As you can see the fish has thick, firm, white flesh and it is well suited to most cooking methods; I chose to cook it in bianco. Even if you are in perfect health you can enjoy fish in bianco because this method of cooking will enhance the delicate, fresh taste of both these fish. 

If your digestive system is not as good as it should be, Italians (this includes Sicilians) would only dribble a little extra virgin olive oil and a little lemon juice onto the fish, but for those of us who are healthy an excellent accompanying sauce is maionese – egg mayonnaise.

In this recipe the fish is poached just below boiling point and retains its delicate flavour and moisture. It can be eaten hot or cold.

The fish needs to be cooked in a pan with a lid and in a single layer to prevent the liquid from evaporating.


white fleshed fish,  estimate 1 portion per person (200-220g each)
onion, 1 cut in half
salt to taste
fresh parsley or a little celery (complete with leaves) for the poaching water.


Place the onion, parsley (or celery) and a little salt in a pan, which will accommodate the fish.
Position the fish on top of the vegetables; add a little salt and sufficient water to barely cover the fish.
Cover with a lid and cook on a very low temperature (just below boiling if possible) until the fish is cooked to your liking.
Remove the fish from the poaching liquid and coat with a drizzle your finest extra virgin olive oil and lemon juice. Save the stock for one other time and discard the vegetables.

MAIONESE (Mayonnaise)

Italians make mayonnaise with egg yolks, a little lemon juice and good quality extra virgin olive oil. My mother has never used a food processor to make mayonnaise; the mayonnaise will absorb about 1 cup of oil.
The way my mother makes mayonnaise:
Place 2 egg yolks (removed from the fridge – at room temperature) in a mixing bowl with a pinch of salt.
Use a wooden spoon and always moving in the same clockwise direction, stir the yolks and while stirring drizzle a little extra virgin olive oil slowly into the yolks until creamy. Ensure that the previously added oil has been incorporated completely before adding additional oil. 
Add a tablespoon of fresh lemon juice once all of the oil has been incorporated.
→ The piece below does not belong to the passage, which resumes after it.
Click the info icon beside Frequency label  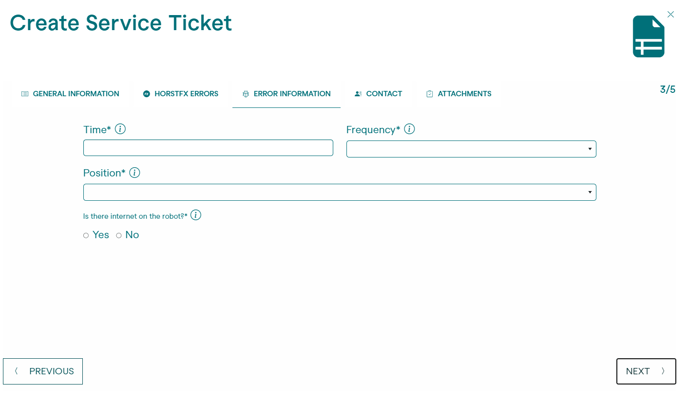click(x=409, y=129)
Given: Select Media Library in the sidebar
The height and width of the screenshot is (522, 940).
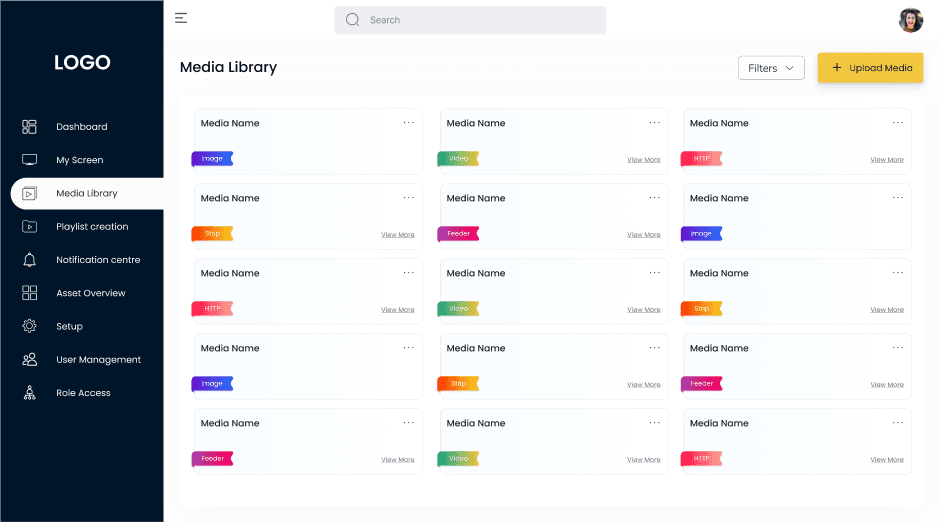Looking at the screenshot, I should click(x=88, y=193).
I use a food processor or an electric wand to make mayonnaise:

Mix 1 egg with a little salt in the blender food processor, or in a clean jar (if using the wand).
Slowly add 1–1 ½ cups of extra virgin olive oil in a thin, steady stream through the feed tube while the blender or processor is running, Before adding additional oil, ensure that the oil, which has previously been added has been incorporated completely.
Add a tablespoon of fresh lemon juice when the mayonnaise is creamy. If you are not making the traditional Italian version, it is common to add vinegar instead of lemon juice and a teaspoon of Dijon mustard.
As an alternative, the Spaniards like to add a little saffron (pre-softened in a little warm water). Add this after the mayonnaise is made.